A sudden release of methane hydrate, for example, as a result of a submarine landslide (e.g., Bryn et al, 2005), might allow methane to be released to the atmosphere, but the amounts released from an individual landslide is expected to be small (RealClimate).
Modelling by Biastoch et al (2011) has shown that methane hydrate dissociation in the northernmost Atlantic and the Arctic Oceans will produce significant acidification of the bottom 100m of seawater over the next few centuries. However, they conclude that destabilizing sea floor hydrates will not threaten the climate over the coming century:
"Our calculations with various computer models show clearly that the climate in the next hundred years will not be threatened by any additional danger from methane gas release”, summarizes the main author of the study Dr. Arne Biastoch. “The gas hydrates are dissolving with a time delay, so that the consequences will be felt in two to three hundred years – a time frame which doesn’t allow any definitive statements to be made now. We should take these long-term consequences into account in discussions on climate change. But we shouldn’t dramatize the situation".

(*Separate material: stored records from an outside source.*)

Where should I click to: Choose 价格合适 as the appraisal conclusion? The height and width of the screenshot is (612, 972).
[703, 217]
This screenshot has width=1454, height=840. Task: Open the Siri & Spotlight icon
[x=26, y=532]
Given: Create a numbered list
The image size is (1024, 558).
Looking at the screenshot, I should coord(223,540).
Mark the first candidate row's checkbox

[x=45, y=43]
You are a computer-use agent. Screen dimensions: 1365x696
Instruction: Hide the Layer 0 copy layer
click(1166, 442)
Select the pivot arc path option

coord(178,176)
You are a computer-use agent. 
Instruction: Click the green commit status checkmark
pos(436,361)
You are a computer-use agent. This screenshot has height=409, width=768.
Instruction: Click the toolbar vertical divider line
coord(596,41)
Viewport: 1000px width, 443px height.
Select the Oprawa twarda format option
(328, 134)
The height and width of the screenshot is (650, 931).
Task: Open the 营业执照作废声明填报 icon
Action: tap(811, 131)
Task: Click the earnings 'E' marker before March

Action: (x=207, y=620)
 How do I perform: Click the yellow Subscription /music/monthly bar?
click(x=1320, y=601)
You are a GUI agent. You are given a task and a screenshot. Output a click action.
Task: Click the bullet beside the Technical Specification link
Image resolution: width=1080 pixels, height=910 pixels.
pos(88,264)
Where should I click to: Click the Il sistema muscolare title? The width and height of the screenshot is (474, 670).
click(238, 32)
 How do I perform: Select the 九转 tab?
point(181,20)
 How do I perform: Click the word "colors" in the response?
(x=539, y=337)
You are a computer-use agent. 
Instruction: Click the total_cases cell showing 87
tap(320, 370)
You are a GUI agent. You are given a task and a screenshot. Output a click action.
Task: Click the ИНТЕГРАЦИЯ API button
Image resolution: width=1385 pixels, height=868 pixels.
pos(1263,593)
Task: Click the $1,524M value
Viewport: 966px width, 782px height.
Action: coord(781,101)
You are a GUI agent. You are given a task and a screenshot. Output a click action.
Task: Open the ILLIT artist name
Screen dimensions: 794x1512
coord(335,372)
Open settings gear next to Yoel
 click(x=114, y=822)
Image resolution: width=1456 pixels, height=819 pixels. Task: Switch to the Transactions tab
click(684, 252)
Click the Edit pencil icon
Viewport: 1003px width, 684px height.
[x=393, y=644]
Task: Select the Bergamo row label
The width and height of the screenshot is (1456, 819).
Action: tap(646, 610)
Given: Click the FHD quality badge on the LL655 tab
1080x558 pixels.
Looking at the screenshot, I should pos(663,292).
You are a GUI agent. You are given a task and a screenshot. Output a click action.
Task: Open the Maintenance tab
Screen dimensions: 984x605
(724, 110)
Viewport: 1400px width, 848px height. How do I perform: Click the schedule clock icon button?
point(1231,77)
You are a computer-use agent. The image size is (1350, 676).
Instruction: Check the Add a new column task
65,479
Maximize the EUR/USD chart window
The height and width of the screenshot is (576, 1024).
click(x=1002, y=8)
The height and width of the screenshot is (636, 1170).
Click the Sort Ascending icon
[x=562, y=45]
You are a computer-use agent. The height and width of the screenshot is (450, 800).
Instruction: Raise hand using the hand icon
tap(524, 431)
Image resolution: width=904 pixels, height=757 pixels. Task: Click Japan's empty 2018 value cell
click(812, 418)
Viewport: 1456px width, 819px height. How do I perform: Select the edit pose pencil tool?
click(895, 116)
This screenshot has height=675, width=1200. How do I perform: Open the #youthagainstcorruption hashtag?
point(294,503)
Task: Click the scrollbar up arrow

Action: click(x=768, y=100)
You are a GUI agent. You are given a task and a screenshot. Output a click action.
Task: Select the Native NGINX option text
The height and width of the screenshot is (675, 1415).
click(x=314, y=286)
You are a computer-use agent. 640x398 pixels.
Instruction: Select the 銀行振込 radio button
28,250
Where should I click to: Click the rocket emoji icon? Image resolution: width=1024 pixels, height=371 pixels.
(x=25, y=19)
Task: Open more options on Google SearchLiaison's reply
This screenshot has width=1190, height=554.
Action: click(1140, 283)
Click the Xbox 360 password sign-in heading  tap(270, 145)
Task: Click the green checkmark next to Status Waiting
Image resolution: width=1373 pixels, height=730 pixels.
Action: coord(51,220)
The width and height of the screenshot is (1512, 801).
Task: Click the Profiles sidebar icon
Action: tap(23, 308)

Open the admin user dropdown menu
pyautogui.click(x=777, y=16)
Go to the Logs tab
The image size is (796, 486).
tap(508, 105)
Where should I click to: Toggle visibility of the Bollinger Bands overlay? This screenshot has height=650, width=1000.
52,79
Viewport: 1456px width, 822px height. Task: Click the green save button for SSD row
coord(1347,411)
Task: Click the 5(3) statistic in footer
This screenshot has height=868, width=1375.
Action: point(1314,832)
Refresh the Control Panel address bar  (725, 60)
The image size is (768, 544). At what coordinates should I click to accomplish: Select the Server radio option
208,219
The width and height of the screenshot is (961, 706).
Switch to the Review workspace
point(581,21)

Schuur and Abbott (2011) surveyed 41 scientists for their forecasts of greenhouse gas releases resulting from thawing of the top few metres of permafrost. The results were that by 2100, some 47-61% of the top three metres of permafrost would thaw, releasing some 232-380 billion tonnes of CO2 equivalent. This amounts to an average release rate of 2.6-4.3 billion tonnes per year. The released carbon is mostly in the form of CO2 but the small amount of associated methane (~3%) accounts for a disproportionate amount of the expected climate forcing. Compared with the potential feedbacks from fossil methane or methane hydrates, the permafrost feedback from surface thawing is more certain and will happen sooner, very likely in this century, regardless of the level of future human carbon emissions.
If I had to make a trifecta bet (picking the order of first, second and third place finishers) on the likely sources of polar carbon-cycle climate feedback, my bet would be: first, permafrost organic matter; second, fossil methane from beneath the permafrost cryosphere cap; third, methane hydrates from below permafrost, the deep (>300m) ocean and, perhaps, from beneath the big ice sheets.
Figure 2. Schematic diagram of the many ways that greenhouse gasses can be released as a warming climate in the Arctic leads to collapse of the cryosphere. Graphic by John Garrett.
Once the Arctic carbon-cycle feedback boulder starts rolling down the mountainside, its course will be uncertain. Perhaps it will quickly come to rest again, or maybe it will trigger an avalanche that will wipe out the village below. This would be an entertaining and educational spectacle to watch from a safe vantage point on another planet, but the responsible thing for those of us who live here to do, of course, is to stop the fossil fuel emissions that are currently levering this boulder over the brink.